If those being tested are not worthy, he may kill or eat one or more until they flee, if they do not do so when told that they have failed the test.

I have swapped out Fire Storm for Wall of Thorns on Bahadural's entry.  I let Legendary creatures cast a levelled spell at a cost of two Legendary actions.  The dragon is currently a little ways away from most of the party.  He also has a stone that lets him summon an earth elemental once per day, and a ring of spell storing (5th level Cure Wounds), and he hasn't used either one yet.  Activating a magic item is also a legendary action. 
My current plan is to have him cast Wall of Thorns between himself and the party, and then say something like this:

_"A band of five adventurers from a far off-land, claiming to have slain a powerful being and now to be opposed to Huitzopochitl.  It had the ring of fate about it.  Maybe the bargain would finally be done, and I could expect my reward soon.

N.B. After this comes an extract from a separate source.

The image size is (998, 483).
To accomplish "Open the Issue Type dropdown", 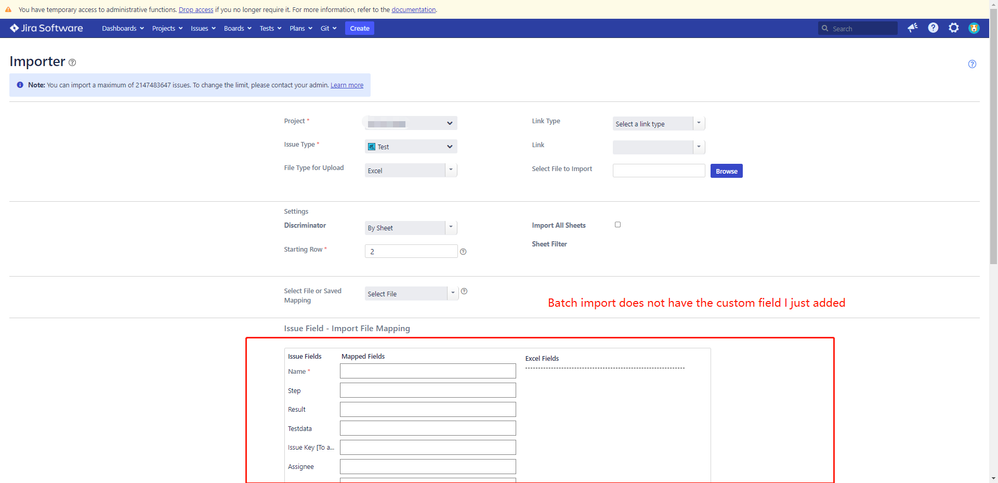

But no, you are not worthy.  You are too likely to fail.  Leave, or I will start eating you, and will add the items you bear to my hoard."
_


At this point if the party chooses to stay, I'm going to have him start focusing any PCs who try to go toe-to-toe with him.  On a bite attack at 0hp (crit/2 failed death saves), they are swallowed and presumed dead by acid in a dragon's stomach.  They can probably chase him off (I have a HP threshold in mind), but at that point, he'll be able to outrun them and will take the dead bodies and items with him in his belly.

If they are foolish enough to take on a CR 21/CR 22 dragon who has told them to leave or he'd get serious.... that is on their heads and maybe we'll have some deserved character deaths.

----------


## Dark.Revenant

There's only so much that can be changed up without retiring characters or acquiring specialized magic items.  An Artificer, for instance, cannot provide flight for the whole party because Winged Boots can only be provided to _one_ ally and Fly can only be upcast (with his only 4th-level slot) to hit two creatures tops; even an armorer could manage four flying PCs at the absolute, at this level.

The new PC being a ranger will certainly help in that regard.  That might be your best way out of this, thematically.  If this dragon claims the party is unworthy right now, the cold hard truth is that most of the PCs are literally incapable of changing that fact with a simple strategy meetup.  The new PC can then come in and bail them out, unless you want the party to take an adventure-sized detour away from this plot, which might hurt pacing.

----------


## J-H

The barbarian has Boots of Levitation that he isn't using.  The paladin has a hippogriff (greater steed), but it did go splat with the initial 22d6 breath weapon attack.  The artificer hasn't made winged boots for anyone... he is an armorer and hasn't helped anyone with flight.  
The monk can wall-run and has an item that lets him be immune to fall damage (and in fact weaponizes it in a small radius).  He's done fine using trees for vertical mobility.  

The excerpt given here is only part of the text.